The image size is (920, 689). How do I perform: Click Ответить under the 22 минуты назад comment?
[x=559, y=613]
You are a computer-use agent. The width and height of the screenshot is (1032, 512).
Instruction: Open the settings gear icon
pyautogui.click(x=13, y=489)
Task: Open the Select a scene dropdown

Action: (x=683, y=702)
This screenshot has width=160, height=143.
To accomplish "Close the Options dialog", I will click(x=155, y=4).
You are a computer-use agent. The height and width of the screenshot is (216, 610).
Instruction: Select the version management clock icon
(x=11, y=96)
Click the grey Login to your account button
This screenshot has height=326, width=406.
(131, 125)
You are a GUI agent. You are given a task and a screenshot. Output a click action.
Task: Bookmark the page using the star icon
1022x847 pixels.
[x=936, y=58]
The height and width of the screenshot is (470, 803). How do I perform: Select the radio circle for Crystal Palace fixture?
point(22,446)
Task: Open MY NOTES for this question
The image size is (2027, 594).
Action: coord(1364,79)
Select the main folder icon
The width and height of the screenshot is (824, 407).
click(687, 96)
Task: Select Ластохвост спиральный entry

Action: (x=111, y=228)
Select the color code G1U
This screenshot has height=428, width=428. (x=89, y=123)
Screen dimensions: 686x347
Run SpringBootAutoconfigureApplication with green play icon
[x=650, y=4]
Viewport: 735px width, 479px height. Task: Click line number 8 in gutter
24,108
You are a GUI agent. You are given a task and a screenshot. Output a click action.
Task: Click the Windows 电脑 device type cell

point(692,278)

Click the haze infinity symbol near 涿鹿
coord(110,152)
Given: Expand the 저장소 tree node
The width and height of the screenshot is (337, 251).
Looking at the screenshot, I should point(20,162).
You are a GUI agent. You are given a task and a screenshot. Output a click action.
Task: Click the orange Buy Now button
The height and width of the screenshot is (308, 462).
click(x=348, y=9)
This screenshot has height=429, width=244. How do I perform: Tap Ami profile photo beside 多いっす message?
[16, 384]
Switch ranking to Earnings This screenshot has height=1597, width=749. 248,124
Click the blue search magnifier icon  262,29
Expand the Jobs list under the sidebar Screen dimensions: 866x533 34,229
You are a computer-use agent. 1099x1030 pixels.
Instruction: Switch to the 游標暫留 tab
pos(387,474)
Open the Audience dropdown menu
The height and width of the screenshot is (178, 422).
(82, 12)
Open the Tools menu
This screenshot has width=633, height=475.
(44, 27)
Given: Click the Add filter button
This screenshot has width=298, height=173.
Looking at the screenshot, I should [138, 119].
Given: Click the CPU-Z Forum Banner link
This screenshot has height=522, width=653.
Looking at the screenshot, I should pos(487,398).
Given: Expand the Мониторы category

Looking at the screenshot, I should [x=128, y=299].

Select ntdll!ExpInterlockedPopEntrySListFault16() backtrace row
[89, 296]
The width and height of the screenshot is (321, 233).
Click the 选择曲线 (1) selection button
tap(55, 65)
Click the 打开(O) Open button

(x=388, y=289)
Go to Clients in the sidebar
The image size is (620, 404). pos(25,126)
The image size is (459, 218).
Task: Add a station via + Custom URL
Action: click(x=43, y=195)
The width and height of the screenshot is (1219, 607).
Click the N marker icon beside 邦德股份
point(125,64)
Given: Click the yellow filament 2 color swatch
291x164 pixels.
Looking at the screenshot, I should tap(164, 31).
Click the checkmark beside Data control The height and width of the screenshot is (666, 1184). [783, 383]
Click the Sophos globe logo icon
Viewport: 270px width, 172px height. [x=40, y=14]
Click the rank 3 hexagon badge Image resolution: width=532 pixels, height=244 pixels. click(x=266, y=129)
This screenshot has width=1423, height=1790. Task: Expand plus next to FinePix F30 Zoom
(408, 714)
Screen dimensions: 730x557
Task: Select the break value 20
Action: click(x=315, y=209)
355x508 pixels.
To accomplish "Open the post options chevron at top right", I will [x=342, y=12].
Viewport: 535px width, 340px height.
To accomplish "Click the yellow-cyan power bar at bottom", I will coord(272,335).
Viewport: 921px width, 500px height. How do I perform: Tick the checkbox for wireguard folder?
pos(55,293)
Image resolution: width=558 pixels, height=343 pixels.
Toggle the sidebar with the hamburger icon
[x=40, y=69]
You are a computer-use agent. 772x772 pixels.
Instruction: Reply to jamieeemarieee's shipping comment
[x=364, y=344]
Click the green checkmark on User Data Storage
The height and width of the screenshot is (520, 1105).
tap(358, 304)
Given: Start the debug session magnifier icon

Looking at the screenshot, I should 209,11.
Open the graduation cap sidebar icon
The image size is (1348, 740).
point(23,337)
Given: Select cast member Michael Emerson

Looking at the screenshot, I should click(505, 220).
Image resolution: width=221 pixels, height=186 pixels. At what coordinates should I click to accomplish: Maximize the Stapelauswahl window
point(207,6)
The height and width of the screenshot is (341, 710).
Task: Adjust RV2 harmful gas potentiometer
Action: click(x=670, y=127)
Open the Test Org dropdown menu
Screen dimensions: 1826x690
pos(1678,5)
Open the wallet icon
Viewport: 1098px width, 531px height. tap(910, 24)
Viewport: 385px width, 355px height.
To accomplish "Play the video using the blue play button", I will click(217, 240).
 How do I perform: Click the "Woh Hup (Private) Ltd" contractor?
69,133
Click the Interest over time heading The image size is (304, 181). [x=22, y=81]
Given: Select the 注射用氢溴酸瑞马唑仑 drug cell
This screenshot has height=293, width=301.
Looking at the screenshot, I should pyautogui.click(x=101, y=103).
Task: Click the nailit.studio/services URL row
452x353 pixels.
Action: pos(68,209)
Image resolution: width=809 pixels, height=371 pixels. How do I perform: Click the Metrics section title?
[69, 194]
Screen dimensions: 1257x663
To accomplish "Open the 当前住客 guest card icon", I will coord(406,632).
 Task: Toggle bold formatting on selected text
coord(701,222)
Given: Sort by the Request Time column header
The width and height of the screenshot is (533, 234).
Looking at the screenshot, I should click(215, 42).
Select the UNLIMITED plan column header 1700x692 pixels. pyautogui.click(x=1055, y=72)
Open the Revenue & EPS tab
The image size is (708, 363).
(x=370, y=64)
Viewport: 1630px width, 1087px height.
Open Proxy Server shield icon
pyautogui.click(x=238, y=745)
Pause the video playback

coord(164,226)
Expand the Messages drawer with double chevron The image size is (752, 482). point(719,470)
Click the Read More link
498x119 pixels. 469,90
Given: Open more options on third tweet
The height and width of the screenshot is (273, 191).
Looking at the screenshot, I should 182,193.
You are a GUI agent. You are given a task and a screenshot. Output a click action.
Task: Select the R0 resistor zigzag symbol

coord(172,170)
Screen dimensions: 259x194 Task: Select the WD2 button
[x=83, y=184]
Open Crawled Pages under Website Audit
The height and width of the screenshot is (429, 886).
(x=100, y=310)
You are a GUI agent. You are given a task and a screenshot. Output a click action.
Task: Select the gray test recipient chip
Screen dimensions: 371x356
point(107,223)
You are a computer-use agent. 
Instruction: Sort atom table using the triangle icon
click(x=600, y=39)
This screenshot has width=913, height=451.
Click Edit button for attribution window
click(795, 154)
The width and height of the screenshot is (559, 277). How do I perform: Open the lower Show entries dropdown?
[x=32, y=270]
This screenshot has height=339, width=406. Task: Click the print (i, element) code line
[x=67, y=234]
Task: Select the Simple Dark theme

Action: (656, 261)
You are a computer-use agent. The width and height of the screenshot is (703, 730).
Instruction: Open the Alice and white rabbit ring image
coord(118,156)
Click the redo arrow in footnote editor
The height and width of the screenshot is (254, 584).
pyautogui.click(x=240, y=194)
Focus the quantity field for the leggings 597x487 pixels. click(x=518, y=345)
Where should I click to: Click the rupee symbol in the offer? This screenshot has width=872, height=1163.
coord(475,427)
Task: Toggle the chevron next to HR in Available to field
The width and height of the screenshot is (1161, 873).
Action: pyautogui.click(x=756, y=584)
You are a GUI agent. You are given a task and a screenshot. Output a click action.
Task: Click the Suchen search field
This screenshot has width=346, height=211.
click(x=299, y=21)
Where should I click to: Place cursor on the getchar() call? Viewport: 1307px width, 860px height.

Task to carry out
Give the lines from the one containing "You are a computer-use agent. 1099x1030" through the one containing "Looking at the screenshot, I should [138, 119]." as a JSON list of strings, one string per line, leaving out blank lines.

Complete response
[
  "You are a computer-use agent. 1099x1030 pixels.",
  "Instruction: Switch to the 游標暫留 tab",
  "pos(387,474)",
  "Open the Audience dropdown menu",
  "The height and width of the screenshot is (178, 422).",
  "(82, 12)",
  "Open the Tools menu",
  "This screenshot has width=633, height=475.",
  "(44, 27)",
  "Given: Click the Add filter button",
  "This screenshot has width=298, height=173.",
  "Looking at the screenshot, I should [138, 119]."
]